ISB keen on self sufficiency in teaching faculty
The Indian School of Business (ISB), the five-year-old premier B-school founded and supported by leading lights of the Indian corporate world and global companies and relying mostly on visiting faculty from all over the world, has as its ultimate objective increasing its resident faculty to two-thirds or even three-fourths, according to M. Rammohan Rao, Dean.
The present structure of predominance of visiting faculty offers scope for building the reputation of the ISB, in which Wharton School, Kellogg School of Management and London Business School are leading associates. It also helps Indian students and faculty to familiarise themselves with the global business and academic environment at a time when India is in a stage of transition to a globalising economy, Prof Rao said.

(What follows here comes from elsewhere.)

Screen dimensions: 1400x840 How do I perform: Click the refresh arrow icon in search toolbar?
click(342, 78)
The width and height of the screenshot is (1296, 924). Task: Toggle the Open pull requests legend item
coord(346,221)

Interacting with a group of invited journalists from different parts of the country at its sprawling 260-acre campus here on Friday, Prof. Rao said once the school was firmly established on the world map, it would raise its cadre of resident faculty from about 20 at present to about 45, constituting the majority of the faculty. He said that in the task of attracting world class talent, the ISB faced the task of competing with business schools in Singapore which had greater financial resources and certain tax advantages.

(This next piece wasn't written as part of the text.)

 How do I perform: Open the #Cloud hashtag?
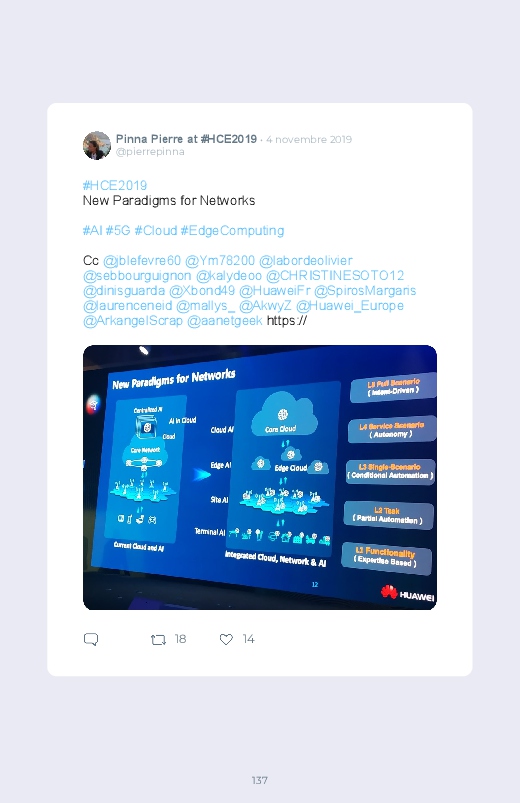click(156, 230)
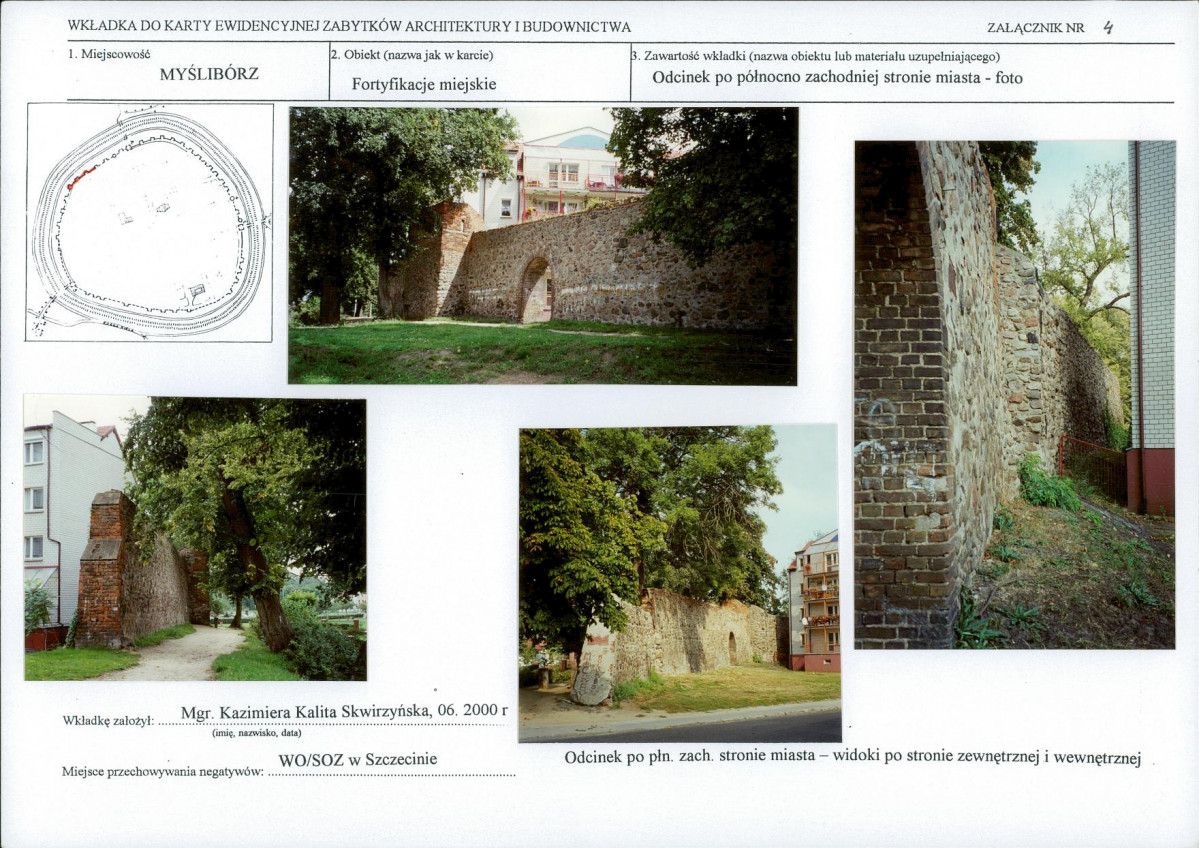Click the handwritten attachment number 4

coord(1107,28)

Ajit Rangnekar, Deputy Dean, ISB, said that in addition to the four Centres of Excellence that the ISB had already started, namely, those dealing with entrepreneurship development, analytical finance, capital market and microfinance, global logistics and manufacturing strategies, it proposed to open two centres devoted to strategic marketing and leadership training and management. From a student strength of 126 in its first batch of MBA, the strength of the outgoing batch was 418 and the students also represented ever greater diversity in terms of industry sectors in which they had worked. The share of women students was also increasing. Emphasis on research and combination of world class quality with relevance to the Asian and Indian contexts were important features the school's programmes and syllabus, Dr Rangnekar said. Apart from its one-year residential flagship PG programme in management, it offered general as also customised executive programmes for corporates and a post-doctoral fellowship programme.

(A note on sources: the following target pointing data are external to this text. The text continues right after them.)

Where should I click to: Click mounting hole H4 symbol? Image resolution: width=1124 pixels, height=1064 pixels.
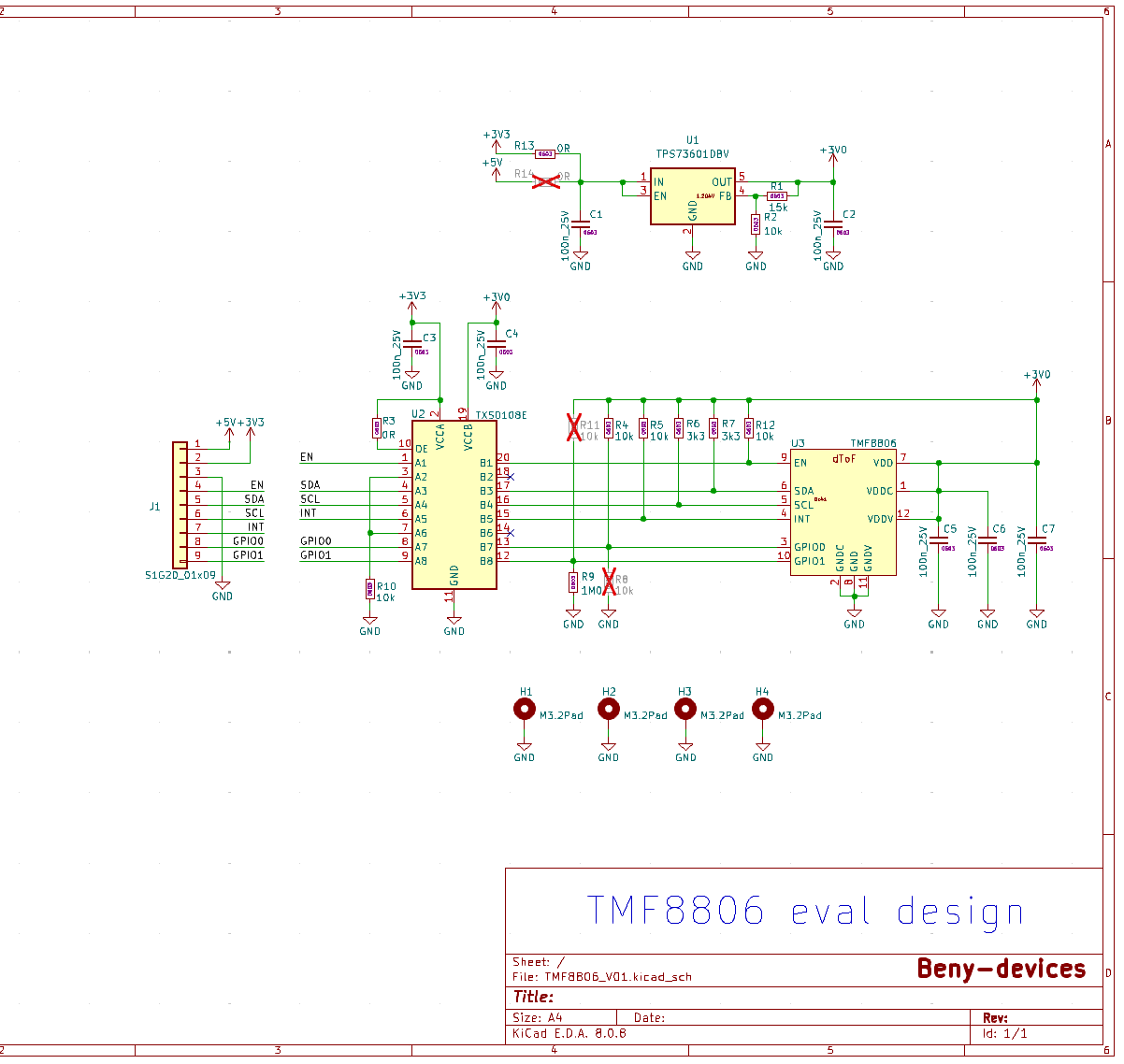[763, 710]
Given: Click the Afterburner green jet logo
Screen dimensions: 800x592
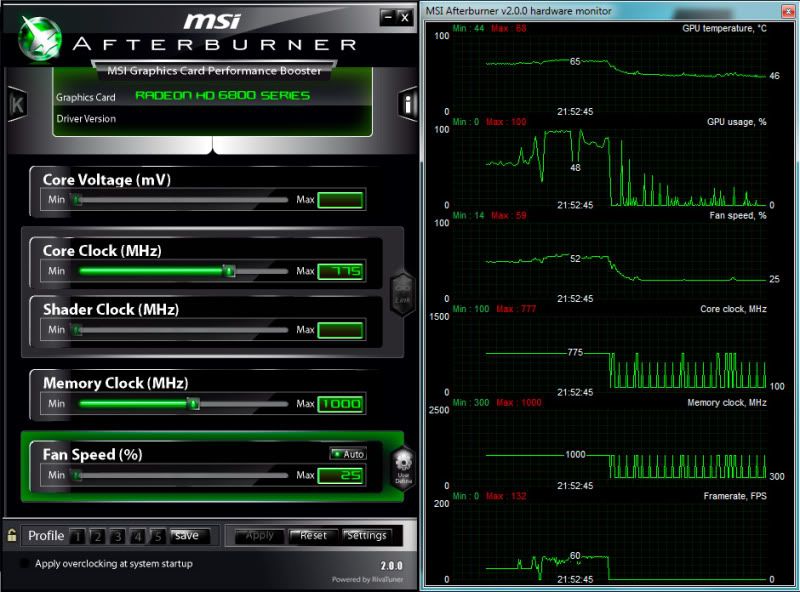Looking at the screenshot, I should [x=41, y=37].
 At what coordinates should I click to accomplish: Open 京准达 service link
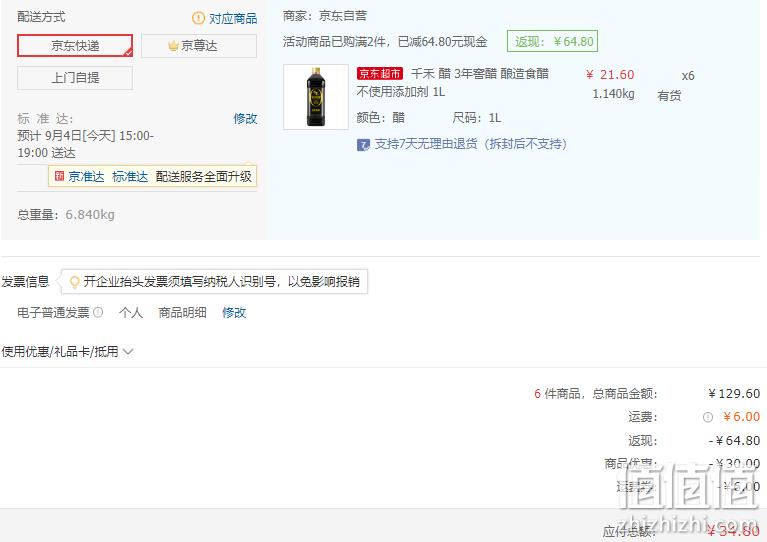[86, 177]
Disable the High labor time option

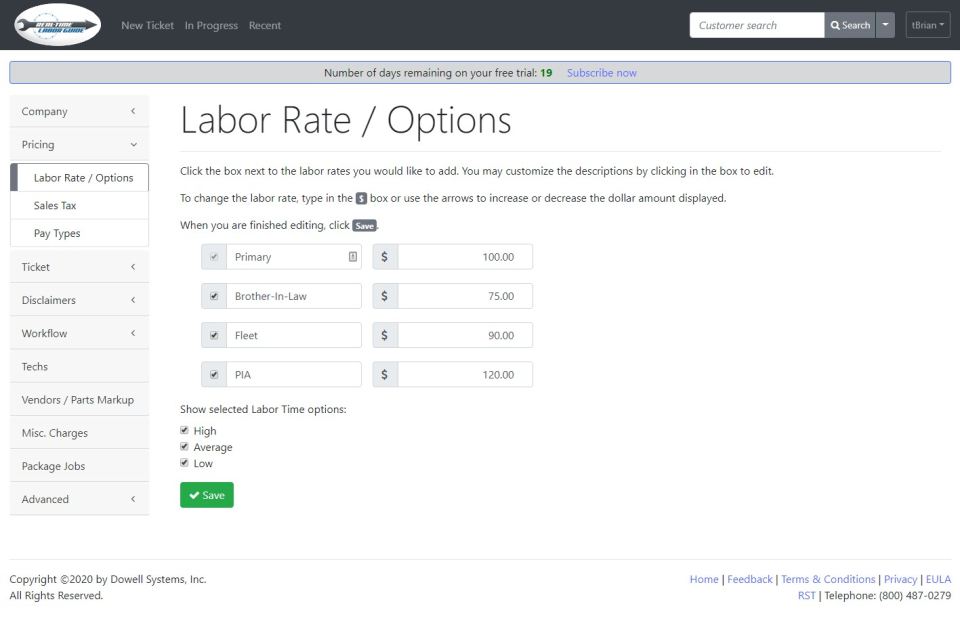(184, 429)
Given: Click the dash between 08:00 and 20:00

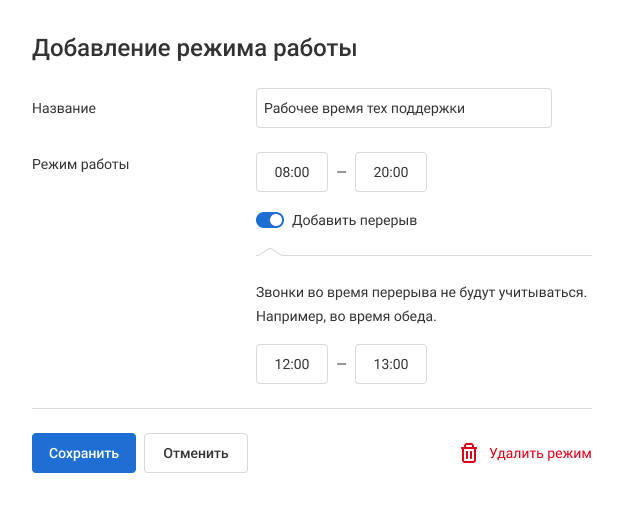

According to V. Chandrasekar, Executive Director of the ISB's Wadhwani Centre for Entrepreneurship Development, the centre is working with the Department of Science and Technology of the Union government and the Andhra Pradesh government under two different programmes for developing business models for technological innovation and engineering design, respectively. It is also helping projects to find venture capital support with the involvement of U.S.-based TiE (The Indus Entrepreneurs).